Deposition modelling of inhaled aclidinium and budesonide and comparison to gamma scintigraphy measurement
Helena Thörn1, Thomas Lööf1, Gunilla Petersson1, Frans Franek1, Rebecca Fransson2 & Ulrika Tehler2
1AstraZeneca R&D, Pharmaceutical Technology & Development Inhalation, Pepparedsleden 1, Mölndal, 43183, Sweden
2AstraZeneca R&D, Pharmaceutical Sciences, Pepparedsleden 1, Mölndal, 43183, Sweden
A novel physiologically based biopharmaceutical prediction tool, Lung-Sim, is described and used to predict the deposition pattern and the systemic exposure after inhalation. Two previously reported clinical studies for aclidinium bromide (aclidinium) and budesonide were used for this investigation and Lung-Sim predictions were compared to the extracted scintigraphy measurements in man. The predicted total lung deposition for both compounds were in good agreement with previously published gamma scintigraphy data. When investigating the reported and predicted data further, i.e. predicting regional deposition and correlating it to observed regional gamma scintigraphy data, a discrepancy was noticed. The in silico tool predicted significantly higher peripheral/central ratios than observed in the clinical gamma scintigraphy studies. Due to limitations and assumptions with both the prediction tool and the scintigraphy data, it is hard to judge what the most accurate deposition pattern could be. For budesonide the plasma exposure was reported from the gamma scintigraphy study and was seen as a potential validation parameter for the predicted as well as imaging derived deposition pattern.
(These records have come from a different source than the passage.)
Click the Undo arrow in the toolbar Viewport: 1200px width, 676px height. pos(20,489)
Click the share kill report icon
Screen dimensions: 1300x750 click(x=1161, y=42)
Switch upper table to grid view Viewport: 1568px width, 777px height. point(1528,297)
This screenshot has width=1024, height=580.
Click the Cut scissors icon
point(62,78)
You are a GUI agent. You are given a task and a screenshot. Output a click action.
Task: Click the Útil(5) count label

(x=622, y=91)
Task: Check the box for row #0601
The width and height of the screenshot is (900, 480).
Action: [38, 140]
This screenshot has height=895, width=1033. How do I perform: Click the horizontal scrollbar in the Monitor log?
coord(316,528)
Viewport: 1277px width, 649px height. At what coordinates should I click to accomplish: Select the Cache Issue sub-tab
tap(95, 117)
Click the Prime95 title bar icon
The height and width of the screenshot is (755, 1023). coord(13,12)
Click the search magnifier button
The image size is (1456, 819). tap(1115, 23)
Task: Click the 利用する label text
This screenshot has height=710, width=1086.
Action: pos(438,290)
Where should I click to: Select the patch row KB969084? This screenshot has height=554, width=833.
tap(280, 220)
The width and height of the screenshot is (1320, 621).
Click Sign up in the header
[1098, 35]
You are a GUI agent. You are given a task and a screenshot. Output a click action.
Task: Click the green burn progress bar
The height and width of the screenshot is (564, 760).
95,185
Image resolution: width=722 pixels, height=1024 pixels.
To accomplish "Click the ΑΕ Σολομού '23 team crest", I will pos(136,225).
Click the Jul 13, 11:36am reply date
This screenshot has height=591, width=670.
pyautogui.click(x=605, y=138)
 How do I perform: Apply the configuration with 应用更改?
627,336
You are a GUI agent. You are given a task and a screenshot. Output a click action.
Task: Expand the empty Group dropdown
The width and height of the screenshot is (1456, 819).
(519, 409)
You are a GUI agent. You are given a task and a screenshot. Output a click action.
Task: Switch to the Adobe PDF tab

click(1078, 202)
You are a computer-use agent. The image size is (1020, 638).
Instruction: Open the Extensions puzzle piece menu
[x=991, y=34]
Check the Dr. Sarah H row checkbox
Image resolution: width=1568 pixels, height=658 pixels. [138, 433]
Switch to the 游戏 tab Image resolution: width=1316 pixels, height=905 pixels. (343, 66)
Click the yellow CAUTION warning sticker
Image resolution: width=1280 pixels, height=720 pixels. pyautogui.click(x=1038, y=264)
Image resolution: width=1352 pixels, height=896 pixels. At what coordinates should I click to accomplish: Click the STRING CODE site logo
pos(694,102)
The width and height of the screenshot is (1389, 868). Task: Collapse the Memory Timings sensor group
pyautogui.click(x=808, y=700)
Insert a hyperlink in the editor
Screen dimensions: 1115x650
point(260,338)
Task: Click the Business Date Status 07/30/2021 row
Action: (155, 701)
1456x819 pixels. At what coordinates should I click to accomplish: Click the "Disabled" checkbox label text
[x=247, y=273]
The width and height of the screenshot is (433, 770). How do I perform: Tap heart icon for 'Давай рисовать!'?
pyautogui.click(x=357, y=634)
Using Lung-Sim, the plasma exposure of budesonide was slightly overestimated when using the predicted deposition pattern as the input, while the opposite was true when using observed regional deposition data from the gamma scintigraphy study. It is likely that the true regional deposition pattern is somewhere in between what was retrieved using the two different methods. More sophisticated imaging techniques in combination with physiologically based modelling have the potential to exceed the current understanding of regional lung deposition.